[Pixel coordinate grounding data]

·····

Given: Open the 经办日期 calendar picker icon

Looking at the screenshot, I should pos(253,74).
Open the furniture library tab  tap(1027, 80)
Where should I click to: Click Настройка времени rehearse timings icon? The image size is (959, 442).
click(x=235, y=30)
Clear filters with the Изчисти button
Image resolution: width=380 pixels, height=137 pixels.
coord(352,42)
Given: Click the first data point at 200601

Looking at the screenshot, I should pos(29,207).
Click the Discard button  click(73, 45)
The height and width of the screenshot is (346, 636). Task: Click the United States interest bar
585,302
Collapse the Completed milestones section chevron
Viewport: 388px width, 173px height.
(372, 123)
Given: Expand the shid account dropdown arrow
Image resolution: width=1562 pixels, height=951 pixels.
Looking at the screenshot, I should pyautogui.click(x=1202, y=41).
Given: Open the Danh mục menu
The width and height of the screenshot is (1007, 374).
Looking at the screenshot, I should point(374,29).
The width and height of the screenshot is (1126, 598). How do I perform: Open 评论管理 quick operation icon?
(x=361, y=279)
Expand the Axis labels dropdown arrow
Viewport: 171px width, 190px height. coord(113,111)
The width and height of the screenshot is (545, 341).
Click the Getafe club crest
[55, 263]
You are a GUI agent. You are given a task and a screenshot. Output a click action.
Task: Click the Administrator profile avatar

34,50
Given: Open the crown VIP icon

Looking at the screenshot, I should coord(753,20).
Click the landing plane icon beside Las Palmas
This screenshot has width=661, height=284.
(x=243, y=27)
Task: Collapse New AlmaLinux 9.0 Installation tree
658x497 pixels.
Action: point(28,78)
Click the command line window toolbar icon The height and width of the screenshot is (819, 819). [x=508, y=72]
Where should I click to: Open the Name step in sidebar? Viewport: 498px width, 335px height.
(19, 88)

·····

— TASK DESCRIPTION —
Reproduce the final stretch of the data above: every line from the one holding "Where should I click to: Open" through the end, inclusive, exactly as written and nothing else.

— RESULT —
Where should I click to: Open the Name step in sidebar? Viewport: 498px width, 335px height.
(19, 88)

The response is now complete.